WHAT IS BEING ASKED
According to the article on Democrats and Karl Rove, why would Valerie Plame's identity allegedly have been disclosed? Answer in one to three sentences.

PROVIDED TEXT

:::::

Democrats Hit Rove on Leak
Congressional Democrats on Monday raised the stakes in the battle over Karl Rove, the powerful White House deputy chief of staff, amid allegations that Rove may have leaked the identity of covert CIA operative Valerie Plame as part of a campaign to discredit her husband, former Ambassador Joseph Wilson.
Senate Minority Leader Harry Reid (D-Nev.) released a statement Monday afternoon calling on President Bush to abide by his pledge to fire anyone in his administration found to be responsible for disclosing Plame’s name to reporters in response to comments by Wilson that were critical of Bush’s decision to invade Iraq in early 2003.
“The White House promised if anyone was involved in the Valerie Plame affair, they would no longer be in this administration,” Reid said in his statement. “I trust they will follow through on this pledge. If these allegations are true, this rises above politics and is about our national security.”

:::::

GIVEN ENTRIES
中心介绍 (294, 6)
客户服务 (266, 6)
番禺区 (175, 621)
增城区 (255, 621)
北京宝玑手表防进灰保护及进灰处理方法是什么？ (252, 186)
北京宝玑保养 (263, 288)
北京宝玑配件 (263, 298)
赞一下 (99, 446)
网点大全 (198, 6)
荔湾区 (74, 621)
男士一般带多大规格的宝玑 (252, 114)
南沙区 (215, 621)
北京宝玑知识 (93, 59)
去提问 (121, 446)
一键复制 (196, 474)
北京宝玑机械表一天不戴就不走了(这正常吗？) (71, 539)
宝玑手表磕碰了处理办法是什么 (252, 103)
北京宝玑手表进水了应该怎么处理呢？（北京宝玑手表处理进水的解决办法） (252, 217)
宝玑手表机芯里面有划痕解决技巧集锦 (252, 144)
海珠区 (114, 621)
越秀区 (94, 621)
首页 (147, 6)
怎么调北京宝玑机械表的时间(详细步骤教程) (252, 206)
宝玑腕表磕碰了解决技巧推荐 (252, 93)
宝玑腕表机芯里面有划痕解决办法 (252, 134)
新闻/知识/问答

:::::

THE ANSWER
The allegations hold that Rove may have leaked her identity as part of a campaign to discredit her husband, former Ambassador Joseph Wilson. The disclosure is described as a response to Wilson's comments criticizing Bush's decision to invade Iraq in early 2003.